Biosecurity bosses are battling to contain a pest that could prove catastrophic to Marlborough’s multimillion-dollar aquaculture industry.
Marlborough District Council’s biosecurity unit were called in following the discovery of hundreds of invasive pest species.
The worst case of Mediterranean fanworm ever found in Marlborough was uncovered on a boat moored at Waikawa Marina.
While the pest species was immediately destroyed, staff now face an arduous task as more were found on the seabed.
Mediterranean fanworm will readily settle on mussel grow-out lines and may reduce mussel growth by altering water flow around the lines and competing with mussels for suspended food.
Council biosecurity manager Jono Underwood says the find poses a serious threat to both the region’s salmon and mussel industries.
“It can colonise any structure in the water and has a massive filtering factor.
“Not only will it compete for space, it will filter food before it gets to the mussels,” he says.
The sea scourge has only ever been found in Marlborough in low number.
Only a dozen had previously been discovered, says Jono.
But hundreds were found after a boat, which had been in Auckland, was taken out of the water for cleaning.
“It was right up there in density,” he says.
Initially found in Auckland in 2008, the species has been trying to make its way to other parts of New Zealand, Jono says.

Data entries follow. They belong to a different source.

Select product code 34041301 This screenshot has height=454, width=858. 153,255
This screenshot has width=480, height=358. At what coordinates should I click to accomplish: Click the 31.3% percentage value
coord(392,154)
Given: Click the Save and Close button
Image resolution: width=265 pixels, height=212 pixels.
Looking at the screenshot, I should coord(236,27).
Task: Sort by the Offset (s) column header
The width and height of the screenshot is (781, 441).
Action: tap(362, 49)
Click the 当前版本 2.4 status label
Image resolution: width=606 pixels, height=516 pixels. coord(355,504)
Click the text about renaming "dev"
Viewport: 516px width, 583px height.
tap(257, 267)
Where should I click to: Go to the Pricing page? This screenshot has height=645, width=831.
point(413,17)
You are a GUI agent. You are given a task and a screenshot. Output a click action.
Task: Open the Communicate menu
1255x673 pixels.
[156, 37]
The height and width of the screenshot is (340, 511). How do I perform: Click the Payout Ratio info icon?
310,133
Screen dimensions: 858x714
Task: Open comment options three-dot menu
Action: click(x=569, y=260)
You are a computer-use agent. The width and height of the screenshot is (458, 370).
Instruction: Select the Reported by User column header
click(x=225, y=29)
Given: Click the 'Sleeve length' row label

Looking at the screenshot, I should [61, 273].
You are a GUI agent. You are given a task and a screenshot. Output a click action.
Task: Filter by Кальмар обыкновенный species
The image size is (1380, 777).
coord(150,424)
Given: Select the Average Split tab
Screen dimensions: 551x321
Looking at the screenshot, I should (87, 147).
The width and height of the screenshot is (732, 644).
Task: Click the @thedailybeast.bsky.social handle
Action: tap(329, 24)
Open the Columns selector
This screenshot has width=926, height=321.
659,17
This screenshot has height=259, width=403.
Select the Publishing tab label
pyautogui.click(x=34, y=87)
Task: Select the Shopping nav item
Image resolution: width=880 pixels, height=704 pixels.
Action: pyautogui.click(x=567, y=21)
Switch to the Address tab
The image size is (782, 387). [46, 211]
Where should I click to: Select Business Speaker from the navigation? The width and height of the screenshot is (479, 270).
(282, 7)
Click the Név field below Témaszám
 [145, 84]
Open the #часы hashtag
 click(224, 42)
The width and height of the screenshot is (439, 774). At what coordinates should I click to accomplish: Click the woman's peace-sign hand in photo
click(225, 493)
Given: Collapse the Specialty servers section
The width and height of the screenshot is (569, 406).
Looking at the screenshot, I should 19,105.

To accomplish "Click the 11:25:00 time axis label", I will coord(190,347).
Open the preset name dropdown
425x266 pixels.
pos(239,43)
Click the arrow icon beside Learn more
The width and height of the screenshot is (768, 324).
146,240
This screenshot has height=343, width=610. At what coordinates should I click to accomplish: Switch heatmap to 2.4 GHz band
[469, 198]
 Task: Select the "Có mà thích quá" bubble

“It’s a bit of a nasty one and has high reproductive rates.
“Our whole goal is to try and make sure it’s not established here in Marlborough.
“We want to make sure that more and more people know about it.
“Vessel owners and operators need to play their part, know the rules, and keep their vessels clean, especially when moving around.”
“Everyone needs to be especially vigilant moving boats from northern hubs such as Auckland and Whangarei, where the fanworm is well-established and can easily establish itself on to a vessel.
“If you’re moving something south, a lift and clean immediately prior to departure is your best chance of avoiding an unwanted passenger.”
The owner was unaware of the fouling, which was probably smaller in size when the vessel came south six months ago.
Any findings must be reported by law. Worried boaties should contact Marlborough District Council or Ministry for Primary Industries.